#### [Rohdaten]

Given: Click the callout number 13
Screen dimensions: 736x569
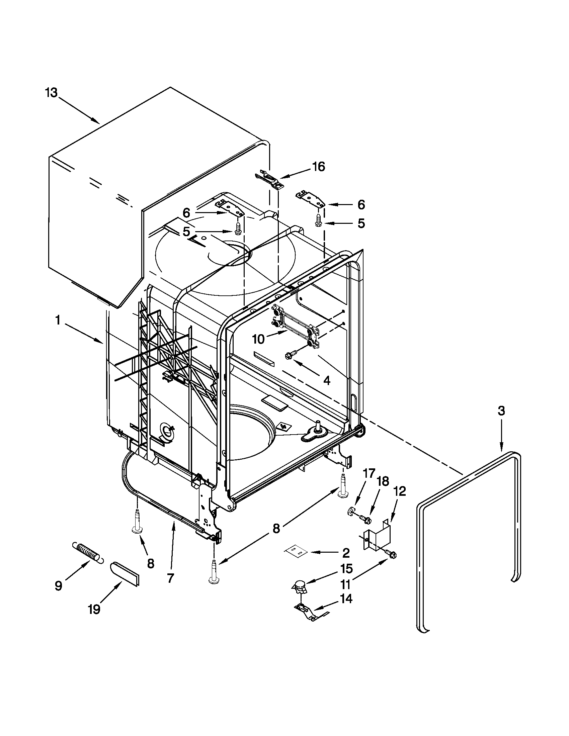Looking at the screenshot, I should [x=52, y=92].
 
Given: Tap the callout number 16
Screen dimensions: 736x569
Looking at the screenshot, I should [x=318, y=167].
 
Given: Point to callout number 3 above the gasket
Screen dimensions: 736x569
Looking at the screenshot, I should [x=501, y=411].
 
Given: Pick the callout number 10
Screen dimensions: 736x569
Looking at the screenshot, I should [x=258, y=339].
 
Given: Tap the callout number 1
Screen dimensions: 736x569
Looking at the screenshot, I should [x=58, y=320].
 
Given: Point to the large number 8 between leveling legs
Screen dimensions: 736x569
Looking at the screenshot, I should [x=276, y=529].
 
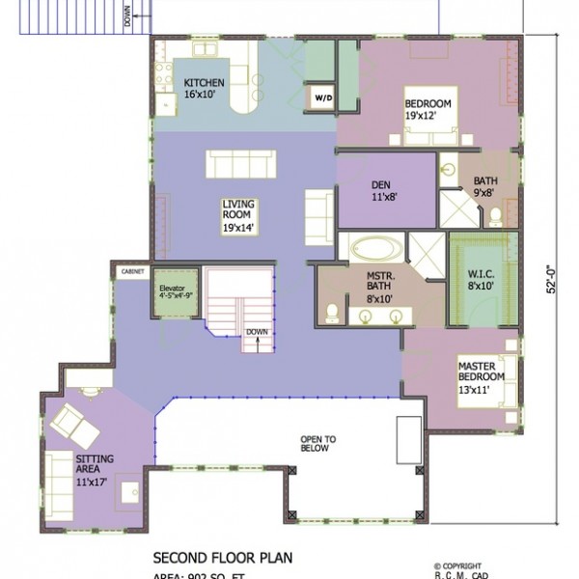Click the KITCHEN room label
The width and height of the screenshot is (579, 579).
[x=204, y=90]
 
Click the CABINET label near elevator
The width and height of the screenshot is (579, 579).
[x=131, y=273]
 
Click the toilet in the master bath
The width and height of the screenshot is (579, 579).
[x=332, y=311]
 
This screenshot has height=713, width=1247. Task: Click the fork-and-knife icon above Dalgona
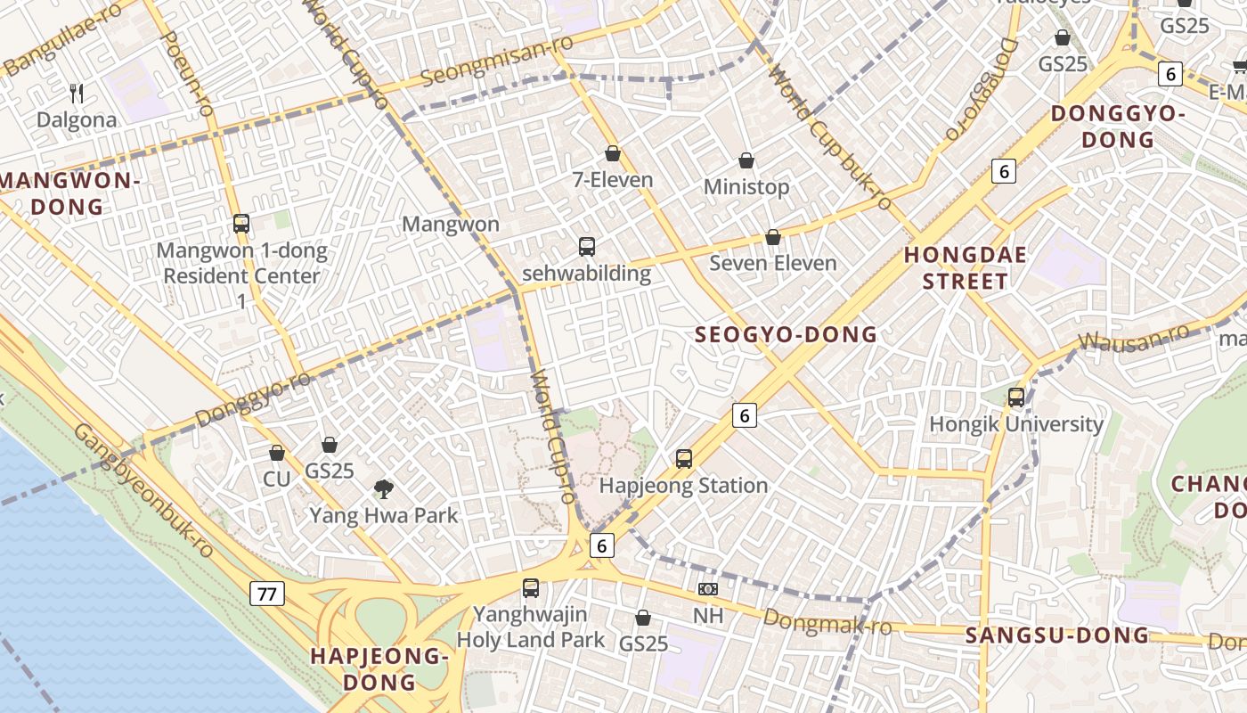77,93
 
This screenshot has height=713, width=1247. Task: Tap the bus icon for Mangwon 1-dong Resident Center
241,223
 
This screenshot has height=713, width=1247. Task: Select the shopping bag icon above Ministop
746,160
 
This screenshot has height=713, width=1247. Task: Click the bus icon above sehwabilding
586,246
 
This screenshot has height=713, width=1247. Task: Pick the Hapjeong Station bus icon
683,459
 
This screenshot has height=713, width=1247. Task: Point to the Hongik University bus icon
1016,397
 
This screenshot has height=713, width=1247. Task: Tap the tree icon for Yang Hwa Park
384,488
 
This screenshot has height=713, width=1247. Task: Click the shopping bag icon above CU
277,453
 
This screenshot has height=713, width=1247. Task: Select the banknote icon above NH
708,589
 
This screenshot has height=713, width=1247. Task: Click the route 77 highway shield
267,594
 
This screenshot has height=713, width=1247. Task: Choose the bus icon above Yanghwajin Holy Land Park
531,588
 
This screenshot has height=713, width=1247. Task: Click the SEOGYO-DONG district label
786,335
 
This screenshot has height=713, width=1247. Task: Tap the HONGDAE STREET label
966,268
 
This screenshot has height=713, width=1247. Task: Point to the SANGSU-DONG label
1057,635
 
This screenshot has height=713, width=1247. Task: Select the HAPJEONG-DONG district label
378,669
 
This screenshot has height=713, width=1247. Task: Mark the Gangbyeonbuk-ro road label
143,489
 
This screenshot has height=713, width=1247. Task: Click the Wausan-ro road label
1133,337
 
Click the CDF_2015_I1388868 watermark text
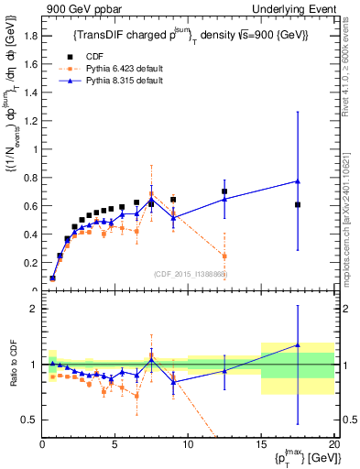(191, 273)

#### [Aufgabenstellung]
Finde in den Datensätzen oben alle Zeilen, in denen das Wort „road“ vorkommt, und schreib jede davon unverändert ab.

#### [Lösung]
This screenshot has height=713, width=1247. Task: Mark the Gangbyeonbuk-ro road label
This screenshot has height=713, width=1247. Task: Click the Wausan-ro road label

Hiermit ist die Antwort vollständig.